Pope Benedict XVI, the leader of 1.2 billion Catholics, just surprised the world by announcing his resignation due to advanced age, 85, after eight years as head of the Roman Catholic Church. The last Pope to resign was Gregory XII, in 1415, around 600 years ago. Since papal appointment is from election until death, papal resignation is a very uncommon event. Only five popes have resigned in history, according to official records.

Regardless of our religious preference, Pope Benedict XVI’s resignation gives us an opportunity for reflection on his leadership legacy. From a leadership perspective, several questions come to our minds: How did he serve his followers? How did he impact the Catholic Church and the world? How did he change history? What was his legacy?

According to some observers, Benedict will be remembered as perhaps the most “conservative” pope since the 1950s—a leader who prioritized theological principle over progressive preferences. Some people, however, would question the term “conservative,” since in Catholicism there is no right or left but only orthodoxy and error.

In short, based on general comments from the media, we may summarize his leadership legacy in different areas as follows:

Religious Legacy. His religious heritage includes strong theology, open cooperation with evangelicals, promoting Catholic doctrine and teachings by encouraging the “new evangelism” of the church, and an openness to dialogue with other religious groups, including Jews and Muslims, seeking to improve relations with them throughout his pontificate. 

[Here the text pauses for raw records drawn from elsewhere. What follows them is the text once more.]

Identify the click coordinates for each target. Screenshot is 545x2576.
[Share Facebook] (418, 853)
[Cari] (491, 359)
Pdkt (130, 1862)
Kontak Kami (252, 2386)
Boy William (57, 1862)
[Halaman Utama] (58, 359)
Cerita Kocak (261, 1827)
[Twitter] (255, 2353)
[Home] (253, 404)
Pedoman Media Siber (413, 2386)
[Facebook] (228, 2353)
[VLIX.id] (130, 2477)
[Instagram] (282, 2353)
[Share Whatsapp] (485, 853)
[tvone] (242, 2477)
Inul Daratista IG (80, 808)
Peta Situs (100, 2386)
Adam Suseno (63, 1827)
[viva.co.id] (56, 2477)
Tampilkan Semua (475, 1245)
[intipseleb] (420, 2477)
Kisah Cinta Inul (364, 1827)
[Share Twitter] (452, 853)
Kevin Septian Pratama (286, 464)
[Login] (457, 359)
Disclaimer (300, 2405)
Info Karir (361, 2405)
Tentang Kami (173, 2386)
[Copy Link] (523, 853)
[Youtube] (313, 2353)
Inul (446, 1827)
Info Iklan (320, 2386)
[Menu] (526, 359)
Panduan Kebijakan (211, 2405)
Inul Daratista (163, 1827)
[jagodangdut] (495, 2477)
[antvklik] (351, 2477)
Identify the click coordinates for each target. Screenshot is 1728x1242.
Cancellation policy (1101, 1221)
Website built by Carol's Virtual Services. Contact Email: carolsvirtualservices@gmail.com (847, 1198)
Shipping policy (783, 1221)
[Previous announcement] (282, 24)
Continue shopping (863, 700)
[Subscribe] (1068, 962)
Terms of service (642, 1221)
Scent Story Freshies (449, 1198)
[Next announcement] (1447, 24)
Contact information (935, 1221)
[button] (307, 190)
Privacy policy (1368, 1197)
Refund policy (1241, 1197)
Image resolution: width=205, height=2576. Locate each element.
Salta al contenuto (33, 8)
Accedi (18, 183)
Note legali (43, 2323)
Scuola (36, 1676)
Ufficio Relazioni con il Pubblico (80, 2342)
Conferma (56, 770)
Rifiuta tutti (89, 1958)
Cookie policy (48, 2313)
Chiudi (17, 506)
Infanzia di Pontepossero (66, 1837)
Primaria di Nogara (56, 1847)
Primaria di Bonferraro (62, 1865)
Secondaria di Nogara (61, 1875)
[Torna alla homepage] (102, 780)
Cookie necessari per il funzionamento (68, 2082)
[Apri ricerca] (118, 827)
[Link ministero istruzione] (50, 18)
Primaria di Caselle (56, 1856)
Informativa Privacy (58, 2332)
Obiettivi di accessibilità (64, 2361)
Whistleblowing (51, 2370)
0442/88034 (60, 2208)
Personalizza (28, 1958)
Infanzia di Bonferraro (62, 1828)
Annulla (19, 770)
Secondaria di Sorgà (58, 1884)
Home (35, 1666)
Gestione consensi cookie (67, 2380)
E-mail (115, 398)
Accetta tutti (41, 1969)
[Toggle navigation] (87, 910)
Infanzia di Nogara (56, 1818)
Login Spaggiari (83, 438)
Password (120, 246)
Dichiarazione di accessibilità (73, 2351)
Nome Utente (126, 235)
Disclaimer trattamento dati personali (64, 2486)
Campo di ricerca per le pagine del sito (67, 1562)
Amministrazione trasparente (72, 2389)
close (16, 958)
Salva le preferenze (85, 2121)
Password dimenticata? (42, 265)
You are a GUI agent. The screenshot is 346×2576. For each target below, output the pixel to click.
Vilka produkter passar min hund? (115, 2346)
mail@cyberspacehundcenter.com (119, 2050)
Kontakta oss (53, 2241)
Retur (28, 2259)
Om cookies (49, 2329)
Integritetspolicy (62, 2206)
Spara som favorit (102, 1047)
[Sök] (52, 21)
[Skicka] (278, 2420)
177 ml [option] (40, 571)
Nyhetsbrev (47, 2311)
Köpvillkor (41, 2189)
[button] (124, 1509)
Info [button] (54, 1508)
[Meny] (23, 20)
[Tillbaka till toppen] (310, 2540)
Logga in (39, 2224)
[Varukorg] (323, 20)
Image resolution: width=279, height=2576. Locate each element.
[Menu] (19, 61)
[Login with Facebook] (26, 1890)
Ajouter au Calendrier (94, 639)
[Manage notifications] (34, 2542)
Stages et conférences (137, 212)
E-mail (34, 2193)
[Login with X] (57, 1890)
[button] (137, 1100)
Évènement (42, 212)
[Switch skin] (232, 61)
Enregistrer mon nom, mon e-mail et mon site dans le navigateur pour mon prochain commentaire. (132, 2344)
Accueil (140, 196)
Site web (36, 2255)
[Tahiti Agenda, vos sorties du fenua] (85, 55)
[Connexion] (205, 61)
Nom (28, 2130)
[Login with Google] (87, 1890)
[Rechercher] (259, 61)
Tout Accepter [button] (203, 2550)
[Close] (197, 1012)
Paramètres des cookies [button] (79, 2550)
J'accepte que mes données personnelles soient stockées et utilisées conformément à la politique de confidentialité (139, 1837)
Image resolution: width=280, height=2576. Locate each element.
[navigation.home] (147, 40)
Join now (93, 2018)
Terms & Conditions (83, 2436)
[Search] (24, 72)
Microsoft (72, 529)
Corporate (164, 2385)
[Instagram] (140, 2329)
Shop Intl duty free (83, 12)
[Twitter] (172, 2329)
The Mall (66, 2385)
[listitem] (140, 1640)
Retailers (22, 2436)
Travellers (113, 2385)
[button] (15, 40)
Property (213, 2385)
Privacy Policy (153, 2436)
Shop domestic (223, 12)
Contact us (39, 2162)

Social issues. He had a hardline conservative stance on social issues, including the fact that he did not change the church position on homosexuality. His third encyclical, Charity in Truth, sets out the Pope's position on the case for worldwide redistribution of wealth in considerable detail and goes on to discuss the environment, migration, terrorism, sexual tourism, bioethics, energy and population issues.

Women’s rights. He did not welcome female priests, did not support the use of contraceptives, did not pause the church's campaign against abortion. Some would consider his papacy as not female-friendly, although he is admired and loved by most women in the Catholic Church.

International relations. Besides occasionally commenting on current events, such as condemning violence in Nigeria and Syria, Pope Benedict has also promoted various UN events, such as World Refugee Day, on which he offered special prayers for refugees and called for the international community to do more to secure refugees' human rights.

Social media. The first pope ever to use Twitter. He tweets under the handle @Pontifex, which  means “bridge builder” in Latin (https://twitter.com/Pontifex).

Controversy. Despite his personal effort to listen to the victims of sexual abuse in the Church, the most troublesome part of his leadership was the priest abuse scandal and the way he dealt with the revelation of horrible abuse of young boys and girls within the Church, both before and during his papacy. In fact, the perception from the wider world was of a church led by a man who never fully grasped how much damage had been done by the priests and those who covered up their actions.

Now the world speculates about who the next pope will be. Several names have been suggested as candidates, including Angelo Cardinal Scola, the Archbishop of Milan, Italy; Marc Cardinal Ouellet, the former Archbishop of Quebec, Canada; Peter Cardinal Turkson, from Ghana, who is the president of the Pontifical Council for Justice and Peace; Timothy Cardinal Dolan, who is a prestigious cardinal in New York. Anyway, in March, the world will know the new Catholic leader and the new trend in the Church.